Complesso di vecchie cave di tufo dismesse dalla metà degli anni cinquanta del XX sec. interessato da attività estrattiva manuale di conci destinati alla costruzione edilizia del territorio circostante: denominato genericamente Tagghjate (da "tàgghju", voce dialettale corrispondente all'italiano "taglio", a significare la caratteristica modalità estrattiva operata con la specifica tipologia di piccone "zzuèccu"), ma, anche Zzùccate, quale luogo di una maggiore consistenza signica sul territorio, oggi costituisce una peculiare testimonianza storico-sociale di archeologia protoindustriale con anche una forte valenza paesaggistico-ambientale per le suggestive residuate presenze di lavorazione e le riappropriazioni naturalistiche venutesi a determinare col tempo. Le Tagghjate, site in territorio di San Giorgio Jonico (Taranto) a valle del versante Ovest del Monte Belvedere , fiancheggiano, per circa 2 chilometri, la strada provinciale Sangiorgio-Pulsano dandosi ad una prima fruizione in un dolce andamento a gradoni che asseconda la silente estensione orizzontale del sovrastante rilievo mentre i tufacei ocra dorati si alternano ritmicamente con i variegati verdi stagionali, il tutto in un continuo gioco plastico di luci ed ombre nel differito orientamento delle masse litiche. Originariamente estendentesi anche con una "lontana" appendice (toponimo: l'India) verso il territorio della vicina Roccaforzata, oggi le Tagghjàte, per una serie di sciagurati interventi sul territorio, possono, in linea d'aria, solamente vantare un residuato significativo di 900 metri, ultima possibilità di riscatto di memoria identitaria delle comunità locali.

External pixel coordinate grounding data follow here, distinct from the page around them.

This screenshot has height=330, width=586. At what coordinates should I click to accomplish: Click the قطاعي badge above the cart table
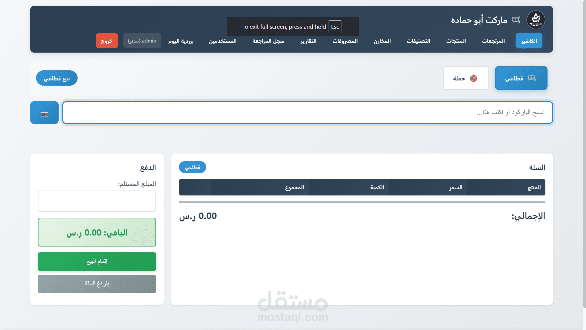tap(192, 167)
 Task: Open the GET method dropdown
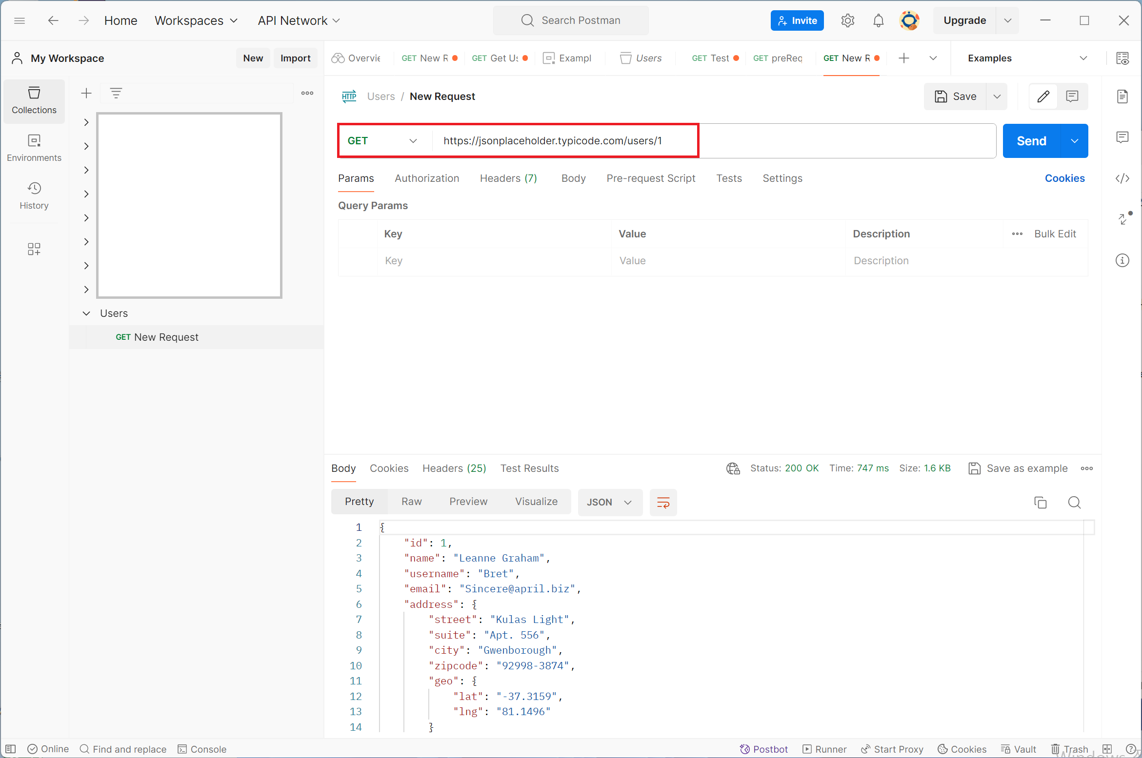pyautogui.click(x=382, y=141)
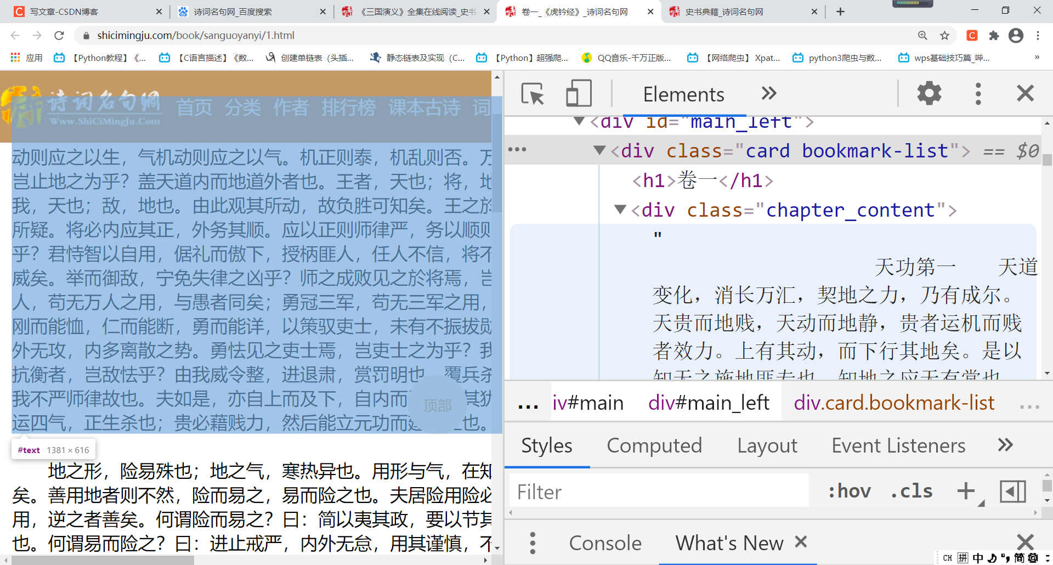Reload the page with the refresh icon

tap(59, 35)
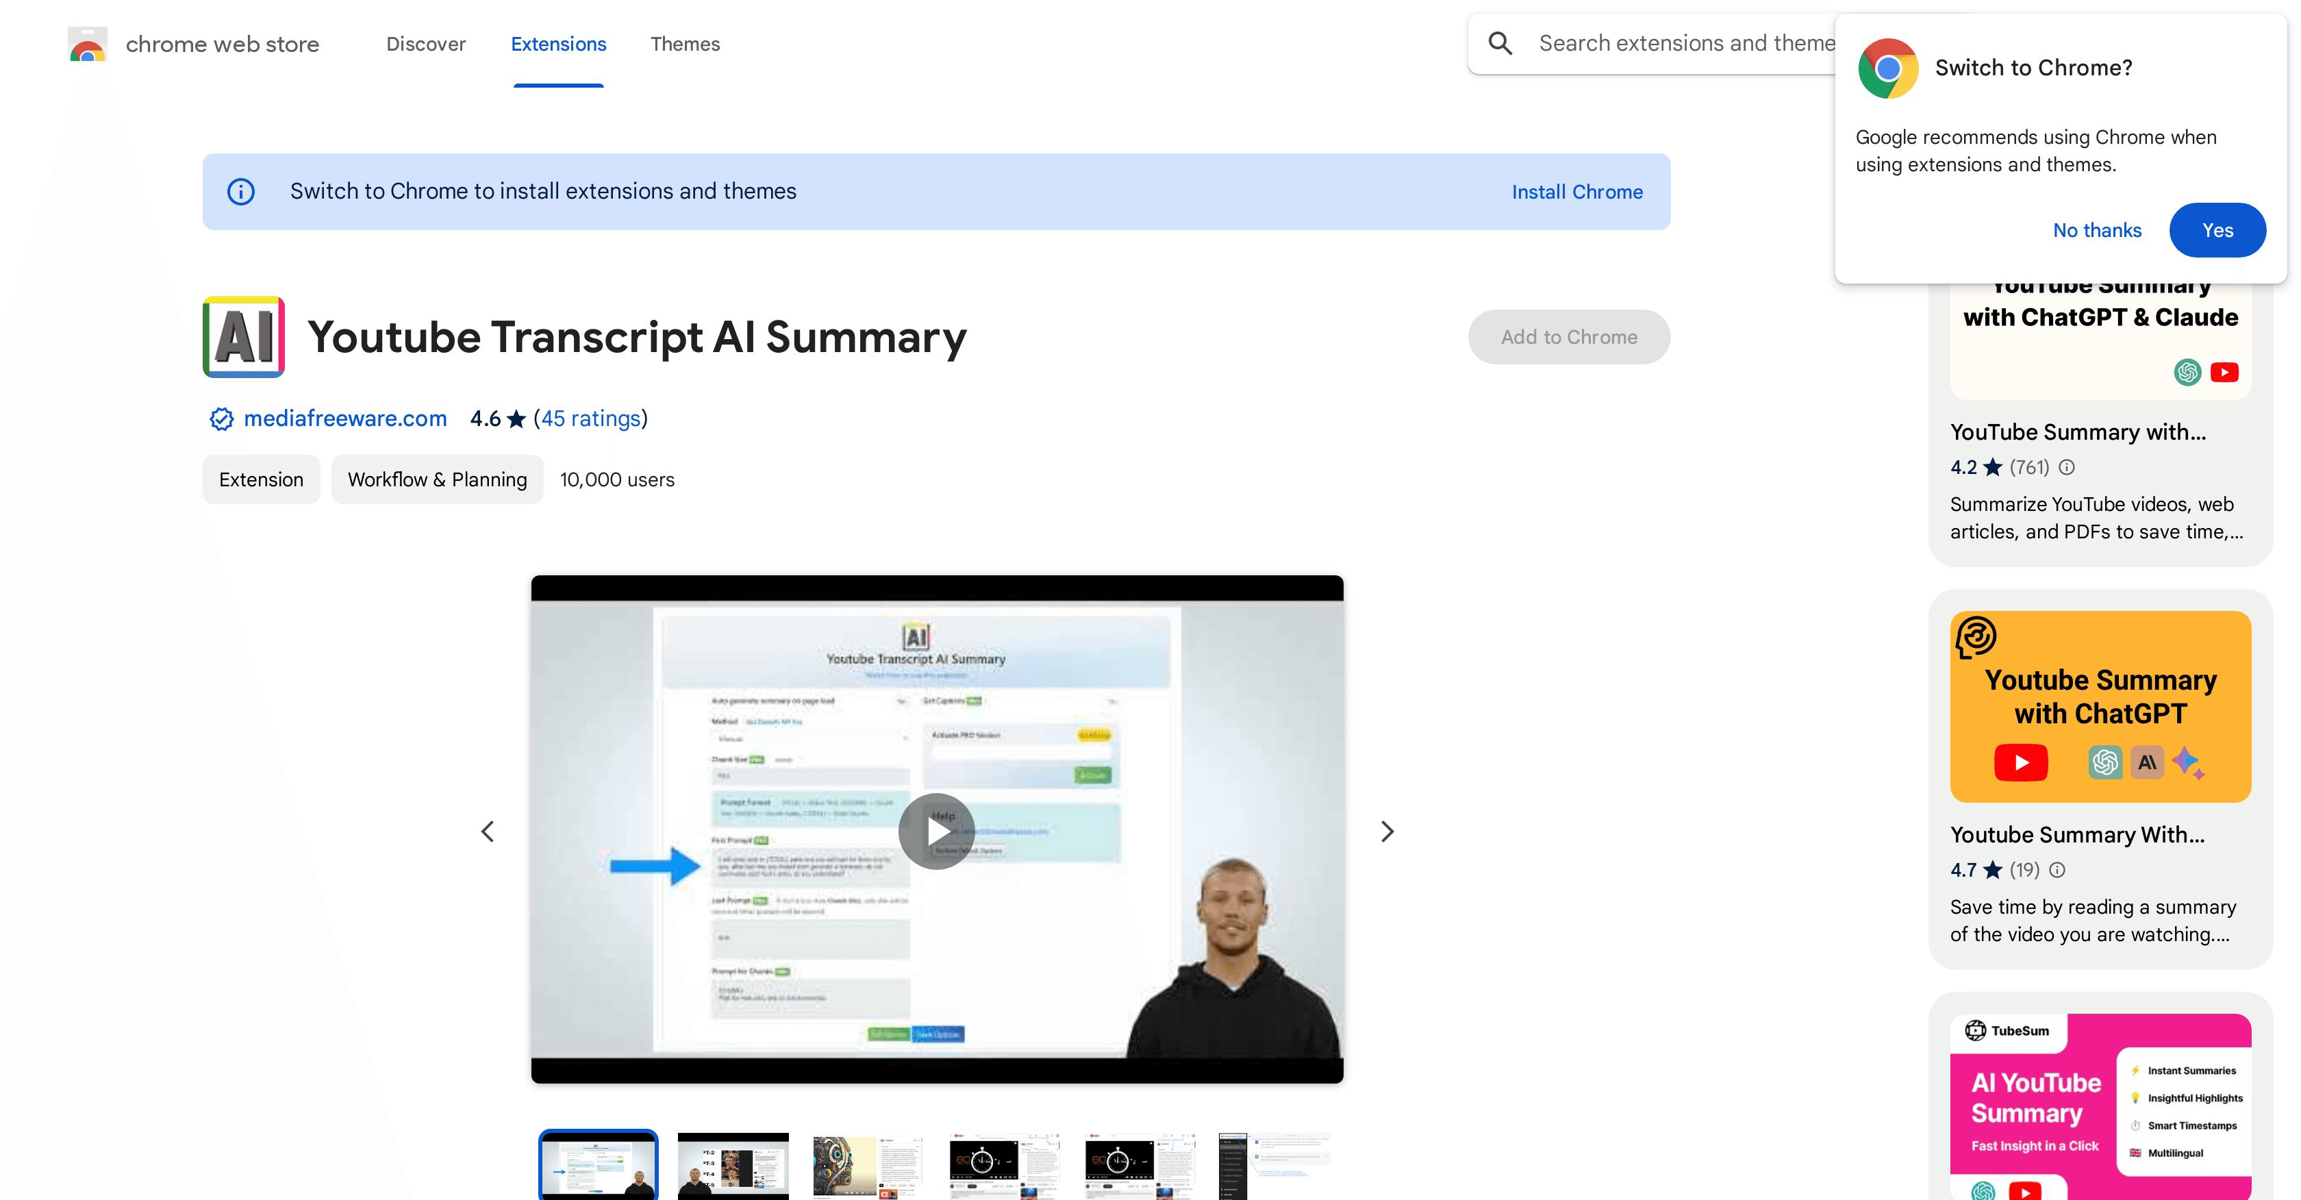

L'accesso all'interno del complesso è garantito da alcuni laterali varchi di lavoro praticati nel vivo della roccia ovvero dalle ora uniche due estremità obbligate di percorrenza del/i veccho/i tratturo/i che caratterizza/no l'asse longitudinalmente del più autentico nucleo interno del tutto.
E' qui, che si dipana tutta la magia della forte suggestione sensoriale: un continuo susseguirsi di quinte e controquinte delle residuate superbe pareti di scavo dal sempre cangiante scorcio in precario bilico tra terra e cielo rigate dall'ordinato parallelismo geometrico dei filari di scavo della dura presenza, un accentuatissimo e inaspettato movimento plastico delle superfici con forti luci ed ombre accompagnato dai sigilli di un "esserci stato": date, nomi, frasi (ora irraggiungibili perche in quota); il lucente candore tufaceo, qui e là, si lascia accarezzare dagli sprazzi di dilavaggio di una variegata tavolozza naturale ora a tono ora in rapporto di complementarità (caldo-freddo/ocra giallo-rossa/verde). La lussureggiante vegetazione spontanea di macchiua mediteranea e la relativa convivialita faunistica lentamente ma inarrestabilmente imperano in ognidove nel riappropriarsi spaziale della ritrovata quiete. I profumi, le improvvise brezze ma anche le stagionali calure immersi in un irreale silenzio accompagnano il percorso dei vecchi trattuti di lavoro che ora si aprono in improvvisi spiazzi, ora si dimenano in strette gole, o rivelano l'accesso a insospettabili cavità (grotte) laddove la dura presenza del lavoro si fa, di necessità, più insistente con anche ausili di accorgimenti tecnico-architettonici specifici (scalinate, curvature di pareti, ecc.). Così, la mente corre in spazi di riflessione dilatando la presenza dell'esserci e al contempo interrogandosi sul significato di un possibile ritrovato connubio d'identità altrimenti smarrita.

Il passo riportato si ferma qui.